## Selection
_ _ _ _ _ _ _
# Birdie Yawns



## Aly (Jul 30, 2007)

Just some more pics of Baby... In some pics it looks like I'm strangling her...Believe me, I'm not..LOL  I touched the spot by her ears that makes her yawn....
































__
Sensitive content, not recommended for those under 18
Show Content










































































No tiels were hurt during the taking of these photos..hehe


----------



## RitzieAnn (Nov 18, 2007)

That is SO funny! Oh my goodness! 

I'm guessing somebody else took the pictures... if not- then you're SUPER talented.


----------



## kyliesmom07 (Dec 11, 2007)

Babyluv12 said:


> No tiels were hurt during the taking of these photos..hehe



Omg thats funny! your photos have a disclaimer! Love the pictures it looks like it feels so good it hurts


----------



## Aly (Jul 30, 2007)

RitzieAnn said:


> That is SO funny! Oh my goodness!
> 
> I'm guessing somebody else took the pictures... if not- then you're SUPER talented.


Nope. I took them. I don't know about super talented..lol- my camera is pretty light-


----------



## Plukie (Aug 26, 2007)

LOL!! Brilliant. I love the next to last photo it sort of says: "Ok, ok, I've had enough, goodbye cruel world!" LOL!
_ _ _ _ _ _ _
## Dataset content
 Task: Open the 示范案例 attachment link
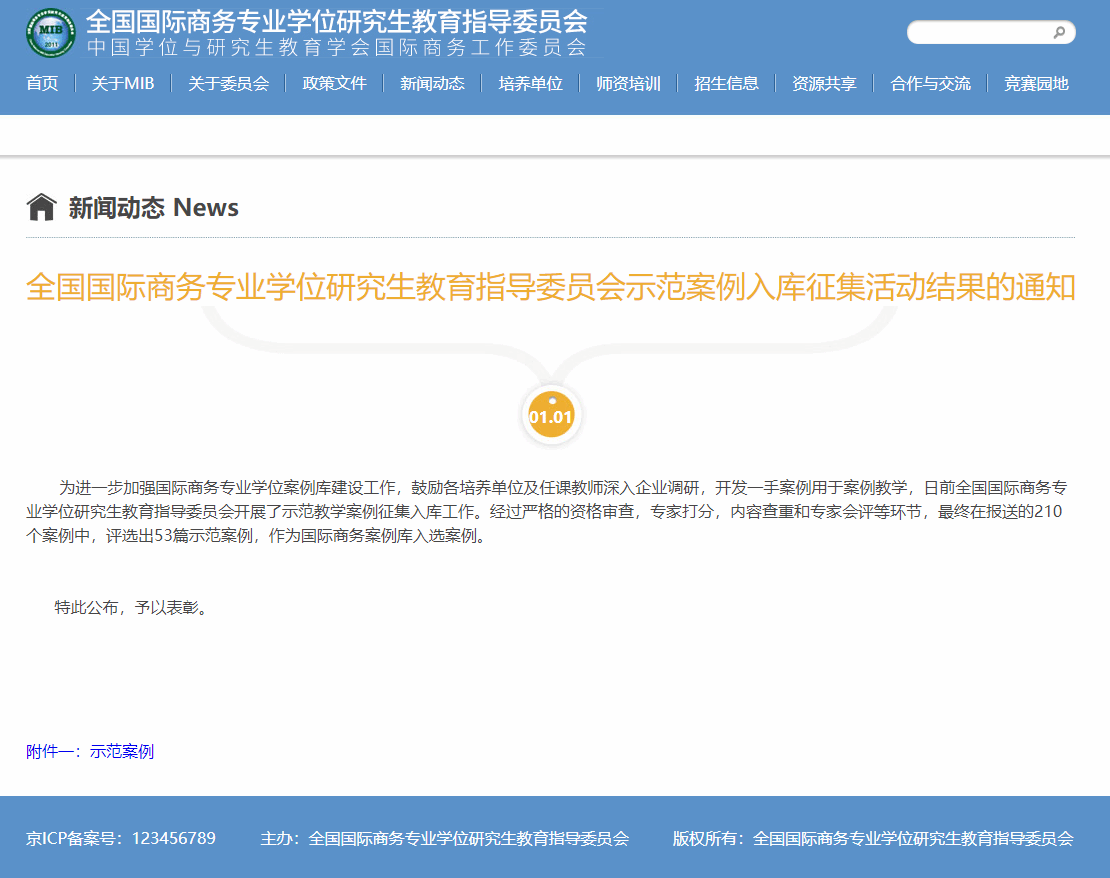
_ _ _ _ _ _ _
## What to do
**A.** In the bird-yawn thread, what does Aly touch to make the bird yawn?
**B.** Pick up the bird-yawn thread after its last post and carry it on.
The data has no role in this work.

## Answers for the tasks
**A.** The spot by her ears.

**B.**
----------



## Bea (Jul 26, 2007)

Hehe!! I love hitting the yawn button on my tiels.  Those photos remind me of this one i got of Bailee ages ago...


----------



## DeBree420 (Nov 14, 2007)

awww thats so sweet...
i love pikkies number 6 and 10!
Bailee is so cute too


----------



## Sophia (Aug 11, 2007)

They are great photos  Looks like Baby is feeling that relaxed while having scritches that she can go too sleep on the spot...


----------



## xxxSpikexxx (Jul 30, 2007)

Cute photos  I have not got the yawn button on Spike yet. It looks like if Baby could drowl she would too


----------



## Sophia (Aug 11, 2007)

I haven't hit Earl on the yawn button yet, I just don't know where it is


----------



## Sarin (Oct 16, 2007)

Hehe. My buttercup had the same yawn button as your baby does! Right on the cheeks.


----------



## Laura (Jul 30, 2007)

Your pic's of Baby turned out great, so cute


----------



## Kfontan (Oct 10, 2007)

Oh boy!! She looks like she is in ecstasy. did she ask for a cigarette after?

Very cute. I'm hoping my two will allow me eventually.


----------



## Aly (Jul 30, 2007)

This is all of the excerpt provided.